Odin bardağı tek seferde ağzına dikerken, sakalları içkiyle ıslandı. Bu içtiği üçüncü martiniydi. Elinin tersiyle ağzını kabaca sildiği sırada, Ra müziği bastıran kalın bir sesle ''Başka bir zaman.'' dedi. Gözleri insan kalabalığının üzerindeydi. Kırmızı duvarlarla kaplanmış mekânın içinde ufak bir kesim, müziğin ritmine göre bedenini dansa vermişti.

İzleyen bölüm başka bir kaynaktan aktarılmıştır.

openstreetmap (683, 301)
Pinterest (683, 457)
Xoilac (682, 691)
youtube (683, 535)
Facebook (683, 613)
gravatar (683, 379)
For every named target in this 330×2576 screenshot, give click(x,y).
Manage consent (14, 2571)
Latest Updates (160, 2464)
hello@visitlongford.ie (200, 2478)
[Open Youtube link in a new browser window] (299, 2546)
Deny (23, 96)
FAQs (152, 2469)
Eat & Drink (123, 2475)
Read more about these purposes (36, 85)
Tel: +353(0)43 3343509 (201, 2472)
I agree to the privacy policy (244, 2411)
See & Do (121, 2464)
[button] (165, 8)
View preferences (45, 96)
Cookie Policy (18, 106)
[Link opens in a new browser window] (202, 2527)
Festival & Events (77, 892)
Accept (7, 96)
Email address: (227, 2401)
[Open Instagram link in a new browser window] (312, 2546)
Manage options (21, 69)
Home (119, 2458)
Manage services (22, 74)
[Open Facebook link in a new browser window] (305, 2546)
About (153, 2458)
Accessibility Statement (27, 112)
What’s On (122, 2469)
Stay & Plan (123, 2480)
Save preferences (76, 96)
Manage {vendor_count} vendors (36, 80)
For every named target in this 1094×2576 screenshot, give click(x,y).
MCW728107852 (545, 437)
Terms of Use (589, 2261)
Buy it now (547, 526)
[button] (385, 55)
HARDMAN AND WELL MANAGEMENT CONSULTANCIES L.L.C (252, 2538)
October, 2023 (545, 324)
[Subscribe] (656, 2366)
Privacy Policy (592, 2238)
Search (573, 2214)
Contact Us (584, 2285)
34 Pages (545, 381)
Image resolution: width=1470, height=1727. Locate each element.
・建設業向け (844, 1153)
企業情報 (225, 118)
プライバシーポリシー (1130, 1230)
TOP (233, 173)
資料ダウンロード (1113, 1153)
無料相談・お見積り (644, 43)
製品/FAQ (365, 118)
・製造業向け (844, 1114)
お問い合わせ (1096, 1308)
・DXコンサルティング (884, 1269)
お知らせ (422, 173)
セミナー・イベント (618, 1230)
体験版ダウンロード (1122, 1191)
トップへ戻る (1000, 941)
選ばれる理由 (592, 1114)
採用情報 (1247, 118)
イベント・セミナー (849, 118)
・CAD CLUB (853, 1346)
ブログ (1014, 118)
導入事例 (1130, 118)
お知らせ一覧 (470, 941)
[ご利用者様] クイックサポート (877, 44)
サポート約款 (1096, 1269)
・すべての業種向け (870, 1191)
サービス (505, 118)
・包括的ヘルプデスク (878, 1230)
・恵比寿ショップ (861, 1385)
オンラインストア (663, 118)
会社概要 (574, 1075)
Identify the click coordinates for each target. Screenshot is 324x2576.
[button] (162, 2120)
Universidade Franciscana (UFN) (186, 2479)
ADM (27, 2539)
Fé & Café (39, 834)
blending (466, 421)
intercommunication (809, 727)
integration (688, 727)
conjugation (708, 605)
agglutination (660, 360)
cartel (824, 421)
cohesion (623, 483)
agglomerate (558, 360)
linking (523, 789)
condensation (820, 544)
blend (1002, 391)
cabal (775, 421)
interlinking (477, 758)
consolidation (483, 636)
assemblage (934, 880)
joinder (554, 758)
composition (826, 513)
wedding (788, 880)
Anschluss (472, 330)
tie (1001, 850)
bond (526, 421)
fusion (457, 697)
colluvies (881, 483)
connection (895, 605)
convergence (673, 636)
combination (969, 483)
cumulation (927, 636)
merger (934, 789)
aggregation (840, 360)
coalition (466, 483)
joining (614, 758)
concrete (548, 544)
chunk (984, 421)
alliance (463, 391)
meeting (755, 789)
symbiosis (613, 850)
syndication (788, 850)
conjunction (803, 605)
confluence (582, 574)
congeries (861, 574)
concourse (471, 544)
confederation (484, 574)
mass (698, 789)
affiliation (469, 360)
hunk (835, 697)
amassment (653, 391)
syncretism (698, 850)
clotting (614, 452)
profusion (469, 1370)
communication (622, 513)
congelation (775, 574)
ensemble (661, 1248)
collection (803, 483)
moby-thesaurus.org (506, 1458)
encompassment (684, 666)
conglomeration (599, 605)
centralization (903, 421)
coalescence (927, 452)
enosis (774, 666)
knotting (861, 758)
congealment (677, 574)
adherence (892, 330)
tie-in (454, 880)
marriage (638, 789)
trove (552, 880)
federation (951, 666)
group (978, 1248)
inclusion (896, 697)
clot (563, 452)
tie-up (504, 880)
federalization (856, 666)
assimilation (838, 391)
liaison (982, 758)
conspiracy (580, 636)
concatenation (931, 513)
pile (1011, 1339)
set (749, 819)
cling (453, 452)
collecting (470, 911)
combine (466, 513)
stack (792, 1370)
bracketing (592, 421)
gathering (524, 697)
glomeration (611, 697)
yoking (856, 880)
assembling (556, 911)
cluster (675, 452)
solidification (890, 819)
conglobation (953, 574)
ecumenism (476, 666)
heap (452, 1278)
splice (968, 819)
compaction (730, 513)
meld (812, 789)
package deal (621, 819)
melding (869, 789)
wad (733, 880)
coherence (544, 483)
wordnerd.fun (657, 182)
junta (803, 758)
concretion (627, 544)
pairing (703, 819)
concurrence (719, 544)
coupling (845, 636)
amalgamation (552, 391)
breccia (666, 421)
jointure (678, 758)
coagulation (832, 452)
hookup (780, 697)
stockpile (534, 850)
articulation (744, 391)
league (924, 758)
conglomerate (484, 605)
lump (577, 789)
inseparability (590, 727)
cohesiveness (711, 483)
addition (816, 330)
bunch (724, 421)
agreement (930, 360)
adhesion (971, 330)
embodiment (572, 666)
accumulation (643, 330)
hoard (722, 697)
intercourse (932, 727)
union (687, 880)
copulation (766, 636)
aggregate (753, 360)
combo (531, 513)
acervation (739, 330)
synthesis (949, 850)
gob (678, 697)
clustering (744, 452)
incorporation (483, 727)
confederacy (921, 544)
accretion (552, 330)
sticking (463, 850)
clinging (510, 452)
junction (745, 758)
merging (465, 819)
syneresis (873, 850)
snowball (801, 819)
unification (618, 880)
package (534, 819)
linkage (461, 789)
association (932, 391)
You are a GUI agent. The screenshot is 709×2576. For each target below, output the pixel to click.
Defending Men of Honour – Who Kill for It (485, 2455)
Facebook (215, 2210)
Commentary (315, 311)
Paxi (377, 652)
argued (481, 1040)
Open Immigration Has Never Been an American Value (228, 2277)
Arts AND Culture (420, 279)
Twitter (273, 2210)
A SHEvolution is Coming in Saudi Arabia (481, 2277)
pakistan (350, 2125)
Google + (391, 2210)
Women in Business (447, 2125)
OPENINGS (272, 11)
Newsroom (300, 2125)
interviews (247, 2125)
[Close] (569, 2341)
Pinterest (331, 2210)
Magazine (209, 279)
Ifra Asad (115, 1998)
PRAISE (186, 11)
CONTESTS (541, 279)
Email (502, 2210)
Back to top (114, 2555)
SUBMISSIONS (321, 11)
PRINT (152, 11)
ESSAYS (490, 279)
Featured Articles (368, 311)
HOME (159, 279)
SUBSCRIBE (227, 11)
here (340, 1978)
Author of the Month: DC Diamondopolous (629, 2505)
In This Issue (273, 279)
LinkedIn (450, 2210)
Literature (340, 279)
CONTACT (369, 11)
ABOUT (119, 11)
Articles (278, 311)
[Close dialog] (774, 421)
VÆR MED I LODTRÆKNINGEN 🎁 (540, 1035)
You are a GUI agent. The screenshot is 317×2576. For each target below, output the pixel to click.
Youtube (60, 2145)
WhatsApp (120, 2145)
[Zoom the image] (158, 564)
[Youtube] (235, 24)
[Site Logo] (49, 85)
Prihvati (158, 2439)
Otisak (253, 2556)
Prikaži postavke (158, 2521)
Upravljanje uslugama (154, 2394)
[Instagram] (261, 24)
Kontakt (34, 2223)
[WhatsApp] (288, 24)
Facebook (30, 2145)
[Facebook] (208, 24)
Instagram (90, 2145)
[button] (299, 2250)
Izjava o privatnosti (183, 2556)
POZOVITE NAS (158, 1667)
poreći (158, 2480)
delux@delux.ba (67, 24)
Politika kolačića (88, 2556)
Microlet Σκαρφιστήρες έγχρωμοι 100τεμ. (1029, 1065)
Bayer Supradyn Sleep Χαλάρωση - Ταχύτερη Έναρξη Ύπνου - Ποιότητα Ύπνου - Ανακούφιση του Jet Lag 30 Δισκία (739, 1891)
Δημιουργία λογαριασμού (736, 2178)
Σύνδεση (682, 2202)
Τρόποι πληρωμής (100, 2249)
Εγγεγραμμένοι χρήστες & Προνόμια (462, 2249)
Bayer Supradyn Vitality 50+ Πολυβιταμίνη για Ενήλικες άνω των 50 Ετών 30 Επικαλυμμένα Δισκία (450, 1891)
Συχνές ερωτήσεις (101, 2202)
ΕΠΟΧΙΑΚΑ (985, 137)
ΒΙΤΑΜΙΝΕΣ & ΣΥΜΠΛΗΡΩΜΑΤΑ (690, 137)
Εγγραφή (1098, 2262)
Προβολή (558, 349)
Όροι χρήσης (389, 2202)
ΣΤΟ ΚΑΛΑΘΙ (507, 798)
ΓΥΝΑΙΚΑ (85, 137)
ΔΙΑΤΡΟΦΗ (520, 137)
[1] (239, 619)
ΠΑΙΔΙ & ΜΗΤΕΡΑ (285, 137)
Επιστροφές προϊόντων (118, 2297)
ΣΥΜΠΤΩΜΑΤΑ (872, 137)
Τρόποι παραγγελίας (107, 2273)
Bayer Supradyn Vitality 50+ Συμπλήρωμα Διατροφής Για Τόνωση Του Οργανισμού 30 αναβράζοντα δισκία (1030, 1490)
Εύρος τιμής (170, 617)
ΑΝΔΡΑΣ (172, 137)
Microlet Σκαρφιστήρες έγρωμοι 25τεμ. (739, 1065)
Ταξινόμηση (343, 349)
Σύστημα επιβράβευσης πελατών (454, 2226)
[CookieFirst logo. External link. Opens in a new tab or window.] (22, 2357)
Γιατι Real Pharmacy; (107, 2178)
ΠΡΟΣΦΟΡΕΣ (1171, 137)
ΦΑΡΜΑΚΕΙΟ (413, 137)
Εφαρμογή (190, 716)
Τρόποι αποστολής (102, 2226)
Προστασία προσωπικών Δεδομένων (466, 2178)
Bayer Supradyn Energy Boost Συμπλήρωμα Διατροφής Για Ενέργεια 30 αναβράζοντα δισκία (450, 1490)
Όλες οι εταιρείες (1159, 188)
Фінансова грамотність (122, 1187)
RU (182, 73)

Amaçsızca salınışlarını izlerken birasından başka bir yudum aldı. Rahatlıkları imrenilecek türdendi. Faniler anı yaşamayı severdi. Kısacık ömürlerini alabildiğince anıyla doldurarak, unutulmaz kılmaya çalışmaları Ra'yı her zaman etkilemişti ve etkilemeye de devam ediyordu.

Onun gibi ölümsüzlüğe uzanan bir yolda, her şeyi denedikten sonra yapabileceği fazla bir şey kalmamıştı. Zaman gittikçe gözünde uzuyor, onu sonsuzluğuyla boğuyordu. Monotonlaşmıştı, panteonunu korumak için kendini işine adamış ve karşılığında aldığı tek şey, kaçışı olmayan yalnızlık olmuştu. Ona bahşedilmiş olan bu sorumluluğu taşıyabilmesinin başka yolu yoktu. Var idiyse de, Güneş Tanrısı'nın karşısına hiç çıkmamıştı.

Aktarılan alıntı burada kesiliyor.